An infection of the external ear canal is a very common condition. The most common causes include trauma, such as from digging and scratching; swimming (also known as Swimmer's ear); and overuse of antibiotic eardrops. Patients suffering from eczema of the external ear canal are predisposed to infection, usually as a result of hypersensitivity and trauma. The pathogens involved include bacteria such as Pseudomonas aeruginosa and Staphylococcus aureus and fungi such as Aspergillus niger and Candida albicans.

Clinical Features

The patient's main complaints include otalgia (pain), otorrhoea (discharge) and deafness. Acute infections that do not settle within three weeks are then considered to be chronic. When examining the ear, the canal is swollen and filled with debris and discharge (greenish suggests Pseudomonas, creamy suggsts fungal).
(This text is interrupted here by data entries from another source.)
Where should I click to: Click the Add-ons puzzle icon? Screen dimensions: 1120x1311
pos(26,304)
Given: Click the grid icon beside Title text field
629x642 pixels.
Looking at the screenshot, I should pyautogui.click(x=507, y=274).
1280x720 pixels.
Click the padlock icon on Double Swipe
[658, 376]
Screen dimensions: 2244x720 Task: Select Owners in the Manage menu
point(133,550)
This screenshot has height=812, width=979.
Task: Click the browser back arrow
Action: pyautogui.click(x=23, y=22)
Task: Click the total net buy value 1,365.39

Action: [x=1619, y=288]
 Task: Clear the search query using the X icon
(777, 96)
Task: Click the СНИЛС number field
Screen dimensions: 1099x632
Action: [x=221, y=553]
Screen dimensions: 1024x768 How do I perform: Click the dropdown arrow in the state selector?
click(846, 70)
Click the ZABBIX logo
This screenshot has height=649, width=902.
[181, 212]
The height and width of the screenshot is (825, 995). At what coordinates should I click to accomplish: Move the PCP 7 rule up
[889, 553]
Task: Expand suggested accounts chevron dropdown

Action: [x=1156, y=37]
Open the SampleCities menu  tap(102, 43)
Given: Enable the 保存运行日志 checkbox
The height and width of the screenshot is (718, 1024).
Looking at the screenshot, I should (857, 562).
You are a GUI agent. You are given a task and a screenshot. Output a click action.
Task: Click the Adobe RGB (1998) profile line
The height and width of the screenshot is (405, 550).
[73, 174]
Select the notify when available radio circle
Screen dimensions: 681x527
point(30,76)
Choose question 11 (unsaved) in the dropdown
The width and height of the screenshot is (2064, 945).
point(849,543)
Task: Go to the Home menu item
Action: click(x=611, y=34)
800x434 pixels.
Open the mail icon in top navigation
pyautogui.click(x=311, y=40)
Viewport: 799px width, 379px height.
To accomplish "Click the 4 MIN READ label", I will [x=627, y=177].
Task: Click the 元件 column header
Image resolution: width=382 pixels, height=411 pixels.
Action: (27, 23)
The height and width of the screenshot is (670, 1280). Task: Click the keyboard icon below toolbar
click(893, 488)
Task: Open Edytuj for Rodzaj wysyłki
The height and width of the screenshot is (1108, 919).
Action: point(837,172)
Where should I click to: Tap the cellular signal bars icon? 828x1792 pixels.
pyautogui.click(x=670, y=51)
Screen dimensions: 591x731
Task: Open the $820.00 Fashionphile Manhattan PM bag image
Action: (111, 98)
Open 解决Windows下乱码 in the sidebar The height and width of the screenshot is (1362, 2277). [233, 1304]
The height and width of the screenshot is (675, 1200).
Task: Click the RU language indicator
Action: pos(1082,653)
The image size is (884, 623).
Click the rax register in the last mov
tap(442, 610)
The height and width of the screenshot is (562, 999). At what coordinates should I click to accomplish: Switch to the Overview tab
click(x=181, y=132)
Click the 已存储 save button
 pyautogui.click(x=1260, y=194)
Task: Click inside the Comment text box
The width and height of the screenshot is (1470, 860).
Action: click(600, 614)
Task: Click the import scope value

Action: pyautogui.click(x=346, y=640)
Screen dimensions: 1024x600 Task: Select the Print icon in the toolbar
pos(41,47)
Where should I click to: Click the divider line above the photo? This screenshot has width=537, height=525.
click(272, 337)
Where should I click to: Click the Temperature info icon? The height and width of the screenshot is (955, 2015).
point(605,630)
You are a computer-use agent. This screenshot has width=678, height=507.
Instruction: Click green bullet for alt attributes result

The tympanic membrane may not be visible but is usually intact although it may be swollen with granulations (granular myringitis).

Investigation

Generally, investigations are not warrented in a simple acute infection. If the condition becomes protracted with little improvement, the discharge should be cultured and sensitivities determined. Rarely is it necessary to biopsy granulation tissue to exclude more sinister conditions.

Management

The key to sucess in managing external ear conditions is regular and meticulous aural toilet. The best method for this is microsuction. If the canal is very swollen, a pope wick is inserted to hasten recovery. Once the ear canal is cleaned, antibacterial or antifungal ear drops should be prescribed, ideally with the addition of a steroid (e.g. Sofradex 5 drops tds for 10 days, or Canesten 5 drops tds for 10 days). Patients should be advised not to swim during the treatment period and to avoid water entering the ear canal during bath time. I recommend using some cotton wool mixed with hand lotion as an earplug during baths. Patients should be reviewed at two-week intervals, and more often for severe infections. Education is also important in preventing future episodes.